* _INSTRUÇÃO DADA 1_
Responda, com base no texto sobre os 90 anos do Instituto Bíblico Betel Brasileiro:
(a) Em que bairro de João Pessoa fica a Capela Lídia Almeida de Menezes?
(b) Qual foi o tema escolhido para a festividade?
(c) Que dia da semana foi dedicado às Missões Mundiais (OMIBB)?
* _INSTRUÇÃO DADA 2_
Cite sem alterações o trecho do texto sobre os 90 anos do Instituto Bíblico Betel Brasileiro que começa nas palavras que contêm "A programação da" e termina em "com a missão.".

Na noite de terça-feira, 28 de outubro de 2025, a Capela Lídia Almeida de Menezes, no bairro Alto do Mateus, em João Pessoa, se tornou palco de um dos momentos mais marcantes da história evangélica brasileira. O Instituto Bíblico Betel Brasileiro (IBBB) iniciou a celebração de seus 90 anos com um culto de abertura que emocionou centenas de pessoas e marcou o começo de uma semana inteira de festividades. Sob responsabilidade do Centro de Educação Teológica e Missiológica (CETEMIBB), o evento reuniu líderes cristãos, missionários, professores e ex-alunos vindos de outros países.
O tema escolhido para a festividade carrega profundo significado: “Uma obra feita a muitas mãos”. Repetido ao longo da noite em declarações, músicas e testemunhos, o lema resume a essência de uma trajetória que começou no sertão paraibano e hoje forma líderes cristãos em Portugal, Japão, Índia, África, Peru e dezenas de outros países. Logo na abertura, uma das representantes da instituição deixou claro o espírito da celebração: “Nós estamos comemorando 90 anos e ninguém pode receber os lauréis, porque ao longo dos anos nós podemos dizer: ‘Foi a mão do Senhor que fez isso'”.
A programação da semana se estendeu até 1º de novembro, com eventos dedicados a cada uma das cinco organizações que compõem o Betel: terça-feira para o CETEMIBB, quarta-feira para a Convenção de Igrejas (CONIBB), quinta-feira para Missões Mundiais (OMIBB), sexta-feira para o Instituto Superação e a Rede de Colégios, e sábado para o IBBB como um todo. Cada dia trouxe histórias, testemunhos e renovação de compromissos com a missão.
Louvor, Escrituras e abertura solene
O culto de abertura teve início com um momento de louvor congregacional intenso. Músicas como “Tudo que tem fôlego louve ao Senhor” e “De todas as tribos, povos e raças” encheram a capela, enquanto participantes de diferentes nacionalidades se uniam em adoração. A atmosfera era de gratidão profunda. Em determinado momento, a liderança convidou alunos, ex-alunos, professores, pastores e membros das igrejas do Betel a se identificarem, levantando as mãos. A capela se encheu de testemunhos visuais de vidas transformadas.

* _MATERIAL_
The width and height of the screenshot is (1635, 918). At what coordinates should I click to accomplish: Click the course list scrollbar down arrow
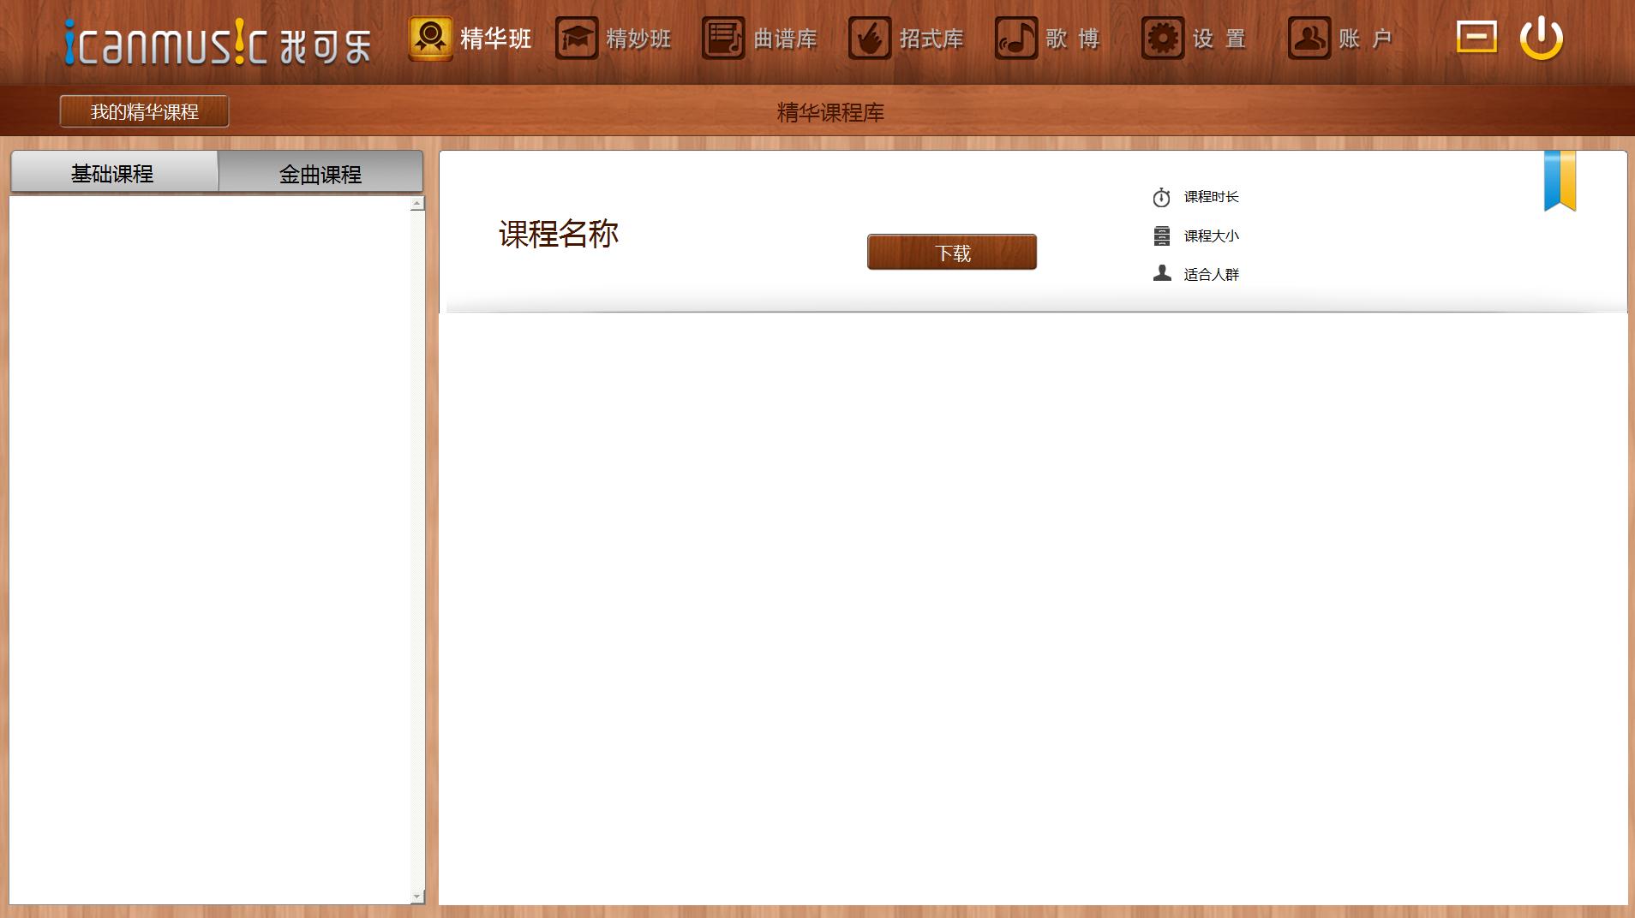[417, 897]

* _RESPOSTA COMPLETA 1_
(a) No bairro Alto do Mateus.
(b) “Uma obra feita a muitas mãos”.
(c) A quinta-feira.

* _RESPOSTA COMPLETA 2_
A programação da semana se estendeu até 1º de novembro, com eventos dedicados a cada uma das cinco organizações que compõem o Betel: terça-feira para o CETEMIBB, quarta-feira para a Convenção de Igrejas (CONIBB), quinta-feira para Missões Mundiais (OMIBB), sexta-feira para o Instituto Superação e a Rede de Colégios, e sábado para o IBBB como um todo. Cada dia trouxe histórias, testemunhos e renovação de compromissos com a missão.